Une automobile à la pointe de la technologie s'était présentée au matin devant la boutique, et avait transporté l'androïde sous les exclamations curieuses des passants. Lycorus s'était maintes fois interrogé sur le paradoxe que représentait sa propre existence dans ce pays qui lui paraissait arriéré. Pour les gens du commun, une automobile – qui n'était finalement qu'une carcasse de métal propulsée par une source d'énergie à la fois polluante et non renouvelable – était vue comme le summum de l'innovation. Pendant ce temps, Lycorus se pavanait avec une intelligence artificielle intégrée, son corps entièrement automatisé et animé par des algorithmes complexes.

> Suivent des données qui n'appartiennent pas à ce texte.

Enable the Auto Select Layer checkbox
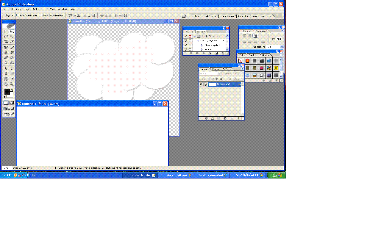Image resolution: width=381 pixels, height=238 pixels. [x=18, y=15]
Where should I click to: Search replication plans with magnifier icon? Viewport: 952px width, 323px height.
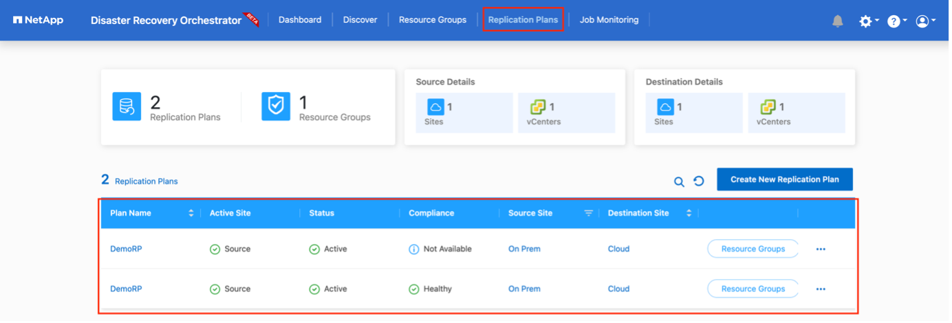(679, 181)
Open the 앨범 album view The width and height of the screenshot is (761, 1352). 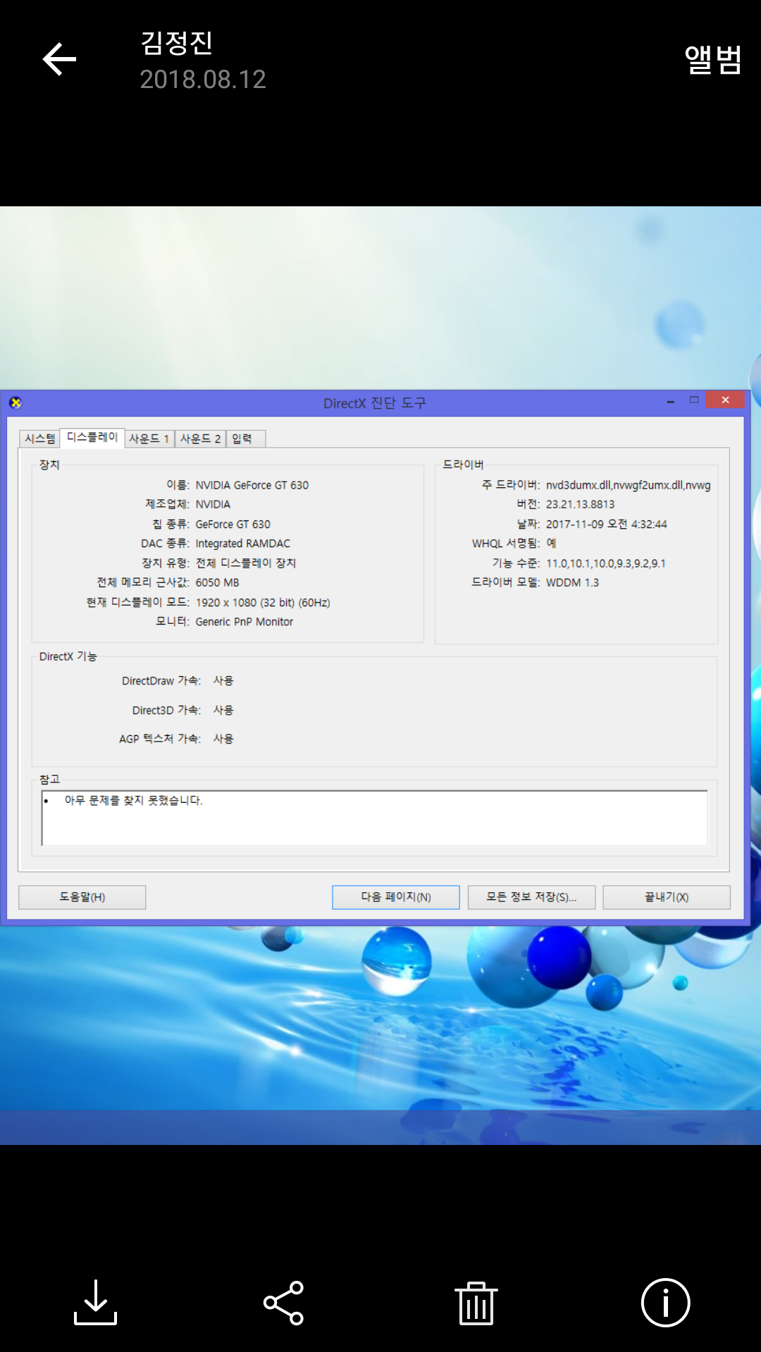point(712,60)
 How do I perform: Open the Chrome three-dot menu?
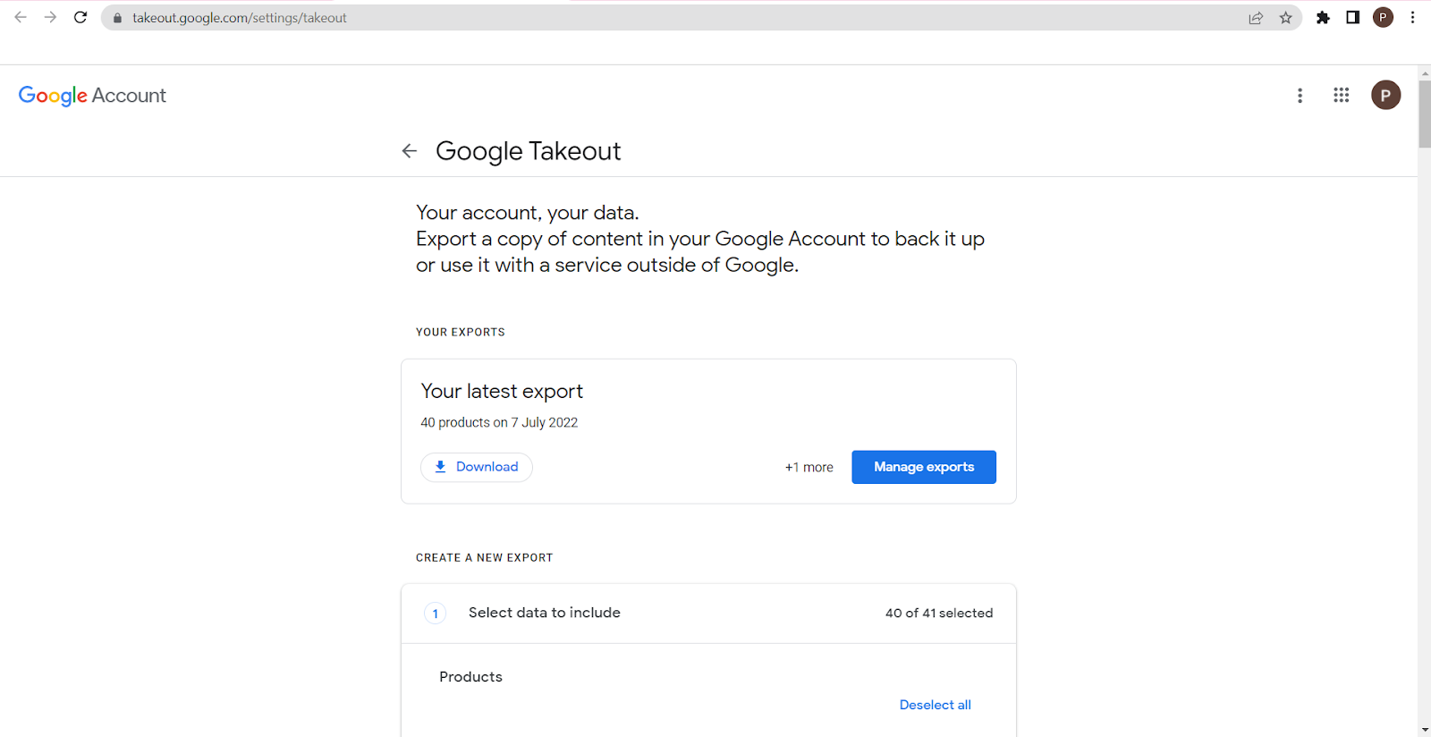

Cela démontrait sans l'ombre d'un doute que des technologies bien plus poussées existaient, mais demeuraient méconnues du grand public. « Secret défense » clignotait dans son esprit. Ce à quoi s'ajoutaient probablement des brevets non encore tombés dans le domaine public. La base militaire en elle-même en était la preuve la plus parlante : un immense bâtiment construit à flanc de montagne, loin de toute civilisation. Des contrôles sophistiqués étaient effectués avant que quiconque ne pénétrât dans l'enceinte des vingt-cinq hectares de terrains militaires. Voix, empreintes digitales, rétines ; ces trois choses étaient vérifiées pour décliner l'identité du visiteur. Toute personne non autorisée se voyait sans ménagement renvoyée à la route la plus proche, quand les plus heureux pouvaient franchir les contrôles et rejoindre le bâtiment lourdement gardé. Lycorus, de par sa qualité d'androïde, faisait partie de cette seconde caste. Il disposait des plus hautes autorisations possibles dans cette enceinte, et aucun accès ne lui était dénié.

S'approchant du hangar qui abritait le matériel de maintenance, Lycorus annonça sa présence à la personne chargée de l'accueil des androïdes et de leur répartition en cette journée spéciale. Il fut dirigé dans l'angle de la pièce, où celle qui l'avait reprogrammé avant de le laisser arpenter un monde en paix était située.

— Bonjour, Camélia.

Assise dans un fauteuil blanc sur lequel elle s'amusait à tourner, une grande dame à la silhouette élancée et aux cheveux châtains, perpétuellement attachés en une queue de cheval, lui sourit.

— Bonjour... (Elle attrapa son calepin sur lequel la liste des androïdes était notée.) Numéro 0004582512, c'est bien ça ?

— C'est exact. Mais vous pouvez m'appeler Lycorus maintenant.

Il s'assit sur le tabouret en face d'elle, et les yeux marron de la dame s'attardèrent sur sa silhouette.

— Tu as été nommé ?

— Oui, pourquoi ? Je ne devrais pas ?

— Au contraire, c'est une bonne chose. C'est juste que tu es le premier. Les autres se font encore appeler par leur numéro de série.

Lycorus fut étonné d'entendre une telle chose. Étant donné que Lily l'avait nommé dès leur première rencontre, il pensait que c'était également le cas pour chaque androïde. Comment pouvaient-ils s'intégrer dans la société s'ils se faisaient encore appeler par leur numéro de matricule ? Il jeta un regard aux alentours, aux autres automates qui étaient venus pour leur révision. Étaient-ils tous une suite de chiffres parmi la population humaine ? Peut-être Lily l'avait-elle trop influencé, mais il était content d'avoir été individualisé.